Task details:
Look through the data below for the line with "Task: Click the Share arrow on trailer" and the line with "You are a computer-use agent. Viewport: 794px", then output those two and all lines in between, exactly as written.

Task inputs:
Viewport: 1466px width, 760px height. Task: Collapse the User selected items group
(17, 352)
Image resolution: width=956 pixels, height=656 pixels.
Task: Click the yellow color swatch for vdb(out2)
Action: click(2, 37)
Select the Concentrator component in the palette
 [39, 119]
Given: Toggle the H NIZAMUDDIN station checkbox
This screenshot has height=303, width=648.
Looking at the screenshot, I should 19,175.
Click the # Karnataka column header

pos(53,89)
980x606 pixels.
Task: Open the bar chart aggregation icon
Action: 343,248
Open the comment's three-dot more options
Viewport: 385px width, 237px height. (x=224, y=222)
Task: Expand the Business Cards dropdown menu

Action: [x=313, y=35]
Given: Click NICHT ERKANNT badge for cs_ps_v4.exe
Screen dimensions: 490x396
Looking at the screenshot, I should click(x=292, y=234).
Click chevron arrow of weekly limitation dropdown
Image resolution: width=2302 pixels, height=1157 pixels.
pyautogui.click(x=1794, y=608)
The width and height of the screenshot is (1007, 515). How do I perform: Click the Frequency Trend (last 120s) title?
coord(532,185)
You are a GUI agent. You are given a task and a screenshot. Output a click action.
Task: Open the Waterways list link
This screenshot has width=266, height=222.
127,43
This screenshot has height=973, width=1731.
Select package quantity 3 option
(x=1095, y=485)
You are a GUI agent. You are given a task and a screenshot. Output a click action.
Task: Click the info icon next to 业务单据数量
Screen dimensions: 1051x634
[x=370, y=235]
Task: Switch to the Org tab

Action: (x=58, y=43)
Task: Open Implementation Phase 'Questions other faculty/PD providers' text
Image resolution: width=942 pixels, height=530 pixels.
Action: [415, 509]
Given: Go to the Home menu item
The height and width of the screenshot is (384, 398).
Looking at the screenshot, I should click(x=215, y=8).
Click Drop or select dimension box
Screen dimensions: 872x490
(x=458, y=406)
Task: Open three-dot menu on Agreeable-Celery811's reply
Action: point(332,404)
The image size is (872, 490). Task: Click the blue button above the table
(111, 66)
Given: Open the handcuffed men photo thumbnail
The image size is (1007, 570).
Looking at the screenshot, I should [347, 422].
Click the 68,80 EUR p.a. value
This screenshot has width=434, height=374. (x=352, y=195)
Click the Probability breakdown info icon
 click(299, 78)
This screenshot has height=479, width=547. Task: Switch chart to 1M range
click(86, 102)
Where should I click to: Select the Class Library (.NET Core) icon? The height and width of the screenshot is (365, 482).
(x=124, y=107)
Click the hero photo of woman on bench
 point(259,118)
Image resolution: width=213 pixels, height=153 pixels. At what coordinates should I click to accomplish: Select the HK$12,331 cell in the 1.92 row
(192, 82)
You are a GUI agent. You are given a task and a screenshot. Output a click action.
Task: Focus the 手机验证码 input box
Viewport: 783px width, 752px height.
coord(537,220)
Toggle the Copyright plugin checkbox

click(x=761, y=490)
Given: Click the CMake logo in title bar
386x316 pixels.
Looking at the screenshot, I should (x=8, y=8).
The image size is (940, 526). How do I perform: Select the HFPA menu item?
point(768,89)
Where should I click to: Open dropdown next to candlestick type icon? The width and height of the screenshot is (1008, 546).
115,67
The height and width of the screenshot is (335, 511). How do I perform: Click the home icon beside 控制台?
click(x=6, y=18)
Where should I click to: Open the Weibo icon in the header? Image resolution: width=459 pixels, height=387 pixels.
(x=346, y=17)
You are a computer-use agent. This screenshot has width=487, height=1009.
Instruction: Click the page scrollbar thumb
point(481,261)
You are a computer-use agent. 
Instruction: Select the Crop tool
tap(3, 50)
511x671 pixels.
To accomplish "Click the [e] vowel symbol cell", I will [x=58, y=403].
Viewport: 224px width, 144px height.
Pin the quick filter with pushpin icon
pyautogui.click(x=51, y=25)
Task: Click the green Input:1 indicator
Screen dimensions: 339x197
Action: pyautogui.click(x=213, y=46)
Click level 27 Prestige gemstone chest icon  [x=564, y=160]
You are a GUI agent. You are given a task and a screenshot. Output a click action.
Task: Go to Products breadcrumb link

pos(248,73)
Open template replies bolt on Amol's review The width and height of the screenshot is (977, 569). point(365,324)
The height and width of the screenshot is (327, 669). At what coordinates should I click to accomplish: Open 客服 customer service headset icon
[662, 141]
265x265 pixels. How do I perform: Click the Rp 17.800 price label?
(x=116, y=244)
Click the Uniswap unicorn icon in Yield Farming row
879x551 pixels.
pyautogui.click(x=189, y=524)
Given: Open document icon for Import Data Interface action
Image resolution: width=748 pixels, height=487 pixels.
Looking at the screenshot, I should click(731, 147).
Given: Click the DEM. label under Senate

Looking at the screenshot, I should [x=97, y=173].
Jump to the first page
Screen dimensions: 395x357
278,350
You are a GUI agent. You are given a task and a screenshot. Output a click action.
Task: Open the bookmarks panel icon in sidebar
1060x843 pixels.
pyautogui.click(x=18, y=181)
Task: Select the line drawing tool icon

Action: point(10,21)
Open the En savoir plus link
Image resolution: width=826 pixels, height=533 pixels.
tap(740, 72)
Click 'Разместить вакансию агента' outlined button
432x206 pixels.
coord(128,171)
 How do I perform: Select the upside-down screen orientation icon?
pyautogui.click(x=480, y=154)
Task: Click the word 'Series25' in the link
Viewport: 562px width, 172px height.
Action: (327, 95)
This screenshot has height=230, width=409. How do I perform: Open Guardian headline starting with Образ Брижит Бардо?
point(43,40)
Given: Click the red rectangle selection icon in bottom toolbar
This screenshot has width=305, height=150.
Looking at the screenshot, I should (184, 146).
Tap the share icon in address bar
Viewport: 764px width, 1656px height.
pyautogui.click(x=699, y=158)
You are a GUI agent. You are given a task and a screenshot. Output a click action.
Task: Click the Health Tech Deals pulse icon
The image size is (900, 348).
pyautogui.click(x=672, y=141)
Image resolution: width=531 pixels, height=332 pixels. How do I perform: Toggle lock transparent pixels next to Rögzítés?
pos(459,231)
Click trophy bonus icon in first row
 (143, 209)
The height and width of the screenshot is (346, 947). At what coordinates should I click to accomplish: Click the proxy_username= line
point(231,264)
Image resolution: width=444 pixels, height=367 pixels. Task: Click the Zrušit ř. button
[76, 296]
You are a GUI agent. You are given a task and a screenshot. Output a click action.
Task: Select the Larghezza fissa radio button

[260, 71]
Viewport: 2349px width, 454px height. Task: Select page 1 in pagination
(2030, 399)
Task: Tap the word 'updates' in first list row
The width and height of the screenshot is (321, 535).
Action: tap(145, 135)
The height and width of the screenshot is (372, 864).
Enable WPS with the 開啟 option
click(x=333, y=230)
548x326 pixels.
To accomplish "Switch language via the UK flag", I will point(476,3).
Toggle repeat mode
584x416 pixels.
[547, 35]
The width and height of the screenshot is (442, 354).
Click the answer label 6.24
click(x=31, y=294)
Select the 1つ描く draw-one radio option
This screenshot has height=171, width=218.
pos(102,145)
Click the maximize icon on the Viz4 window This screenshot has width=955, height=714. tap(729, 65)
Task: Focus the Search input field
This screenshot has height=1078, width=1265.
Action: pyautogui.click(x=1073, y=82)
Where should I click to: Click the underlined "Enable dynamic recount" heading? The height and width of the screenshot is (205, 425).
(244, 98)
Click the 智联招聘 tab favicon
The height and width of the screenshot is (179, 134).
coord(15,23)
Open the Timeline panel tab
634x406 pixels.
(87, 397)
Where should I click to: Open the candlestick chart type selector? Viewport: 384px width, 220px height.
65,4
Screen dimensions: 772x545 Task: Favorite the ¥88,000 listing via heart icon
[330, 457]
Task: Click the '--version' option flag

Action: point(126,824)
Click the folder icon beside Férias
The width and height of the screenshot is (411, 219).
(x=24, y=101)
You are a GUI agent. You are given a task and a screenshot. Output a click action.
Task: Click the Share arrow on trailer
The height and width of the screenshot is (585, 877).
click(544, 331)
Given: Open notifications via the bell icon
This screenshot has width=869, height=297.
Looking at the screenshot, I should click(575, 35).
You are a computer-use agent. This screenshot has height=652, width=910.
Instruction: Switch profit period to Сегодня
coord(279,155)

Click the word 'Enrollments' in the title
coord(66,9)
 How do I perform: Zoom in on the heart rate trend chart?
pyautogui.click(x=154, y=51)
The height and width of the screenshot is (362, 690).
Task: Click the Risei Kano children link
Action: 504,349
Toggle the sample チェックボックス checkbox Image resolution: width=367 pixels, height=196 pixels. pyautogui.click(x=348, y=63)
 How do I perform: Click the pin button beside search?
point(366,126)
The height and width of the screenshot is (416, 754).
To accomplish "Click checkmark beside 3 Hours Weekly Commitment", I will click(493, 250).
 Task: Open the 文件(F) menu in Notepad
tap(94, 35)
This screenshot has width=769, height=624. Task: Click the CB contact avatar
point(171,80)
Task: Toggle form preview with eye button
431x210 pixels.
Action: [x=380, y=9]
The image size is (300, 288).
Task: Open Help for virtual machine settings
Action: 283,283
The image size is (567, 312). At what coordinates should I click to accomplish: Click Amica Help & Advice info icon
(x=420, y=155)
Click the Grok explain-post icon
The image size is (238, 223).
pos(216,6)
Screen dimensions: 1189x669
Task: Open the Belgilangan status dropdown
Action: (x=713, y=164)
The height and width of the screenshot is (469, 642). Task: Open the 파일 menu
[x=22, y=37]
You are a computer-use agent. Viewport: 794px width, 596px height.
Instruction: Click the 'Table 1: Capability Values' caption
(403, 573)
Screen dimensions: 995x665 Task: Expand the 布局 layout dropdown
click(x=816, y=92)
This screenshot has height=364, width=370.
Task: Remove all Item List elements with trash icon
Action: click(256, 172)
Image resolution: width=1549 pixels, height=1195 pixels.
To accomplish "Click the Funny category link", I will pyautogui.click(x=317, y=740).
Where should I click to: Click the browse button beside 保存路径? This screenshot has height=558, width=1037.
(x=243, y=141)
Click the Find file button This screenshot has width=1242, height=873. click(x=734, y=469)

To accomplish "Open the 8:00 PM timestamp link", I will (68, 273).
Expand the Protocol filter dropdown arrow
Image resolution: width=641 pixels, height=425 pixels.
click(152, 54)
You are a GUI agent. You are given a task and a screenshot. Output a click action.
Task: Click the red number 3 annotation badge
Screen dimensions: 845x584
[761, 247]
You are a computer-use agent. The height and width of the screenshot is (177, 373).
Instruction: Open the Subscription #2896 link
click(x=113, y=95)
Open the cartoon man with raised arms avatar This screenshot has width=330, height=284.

Solution for this exercise:
Task: Click the Share arrow on trailer
The height and width of the screenshot is (585, 877).
click(544, 331)
Given: Open notifications via the bell icon
This screenshot has width=869, height=297.
Looking at the screenshot, I should click(575, 35).
You are a computer-use agent. This screenshot has height=652, width=910.
Instruction: Switch profit period to Сегодня
coord(279,155)

Click the word 'Enrollments' in the title
coord(66,9)
 How do I perform: Zoom in on the heart rate trend chart?
pyautogui.click(x=154, y=51)
The height and width of the screenshot is (362, 690).
Task: Click the Risei Kano children link
Action: 504,349
Toggle the sample チェックボックス checkbox Image resolution: width=367 pixels, height=196 pixels. pyautogui.click(x=348, y=63)
 How do I perform: Click the pin button beside search?
point(366,126)
The height and width of the screenshot is (416, 754).
To accomplish "Click checkmark beside 3 Hours Weekly Commitment", I will click(493, 250).
 Task: Open the 文件(F) menu in Notepad
tap(94, 35)
This screenshot has width=769, height=624. Task: Click the CB contact avatar
point(171,80)
Task: Toggle form preview with eye button
431x210 pixels.
Action: [x=380, y=9]
The image size is (300, 288).
Task: Open Help for virtual machine settings
Action: 283,283
The image size is (567, 312). At what coordinates should I click to accomplish: Click Amica Help & Advice info icon
(x=420, y=155)
Click the Grok explain-post icon
The image size is (238, 223).
pos(216,6)
Screen dimensions: 1189x669
Task: Open the Belgilangan status dropdown
Action: (x=713, y=164)
The height and width of the screenshot is (469, 642). Task: Open the 파일 menu
[x=22, y=37]
You are a computer-use agent. Viewport: 794px width, 596px height.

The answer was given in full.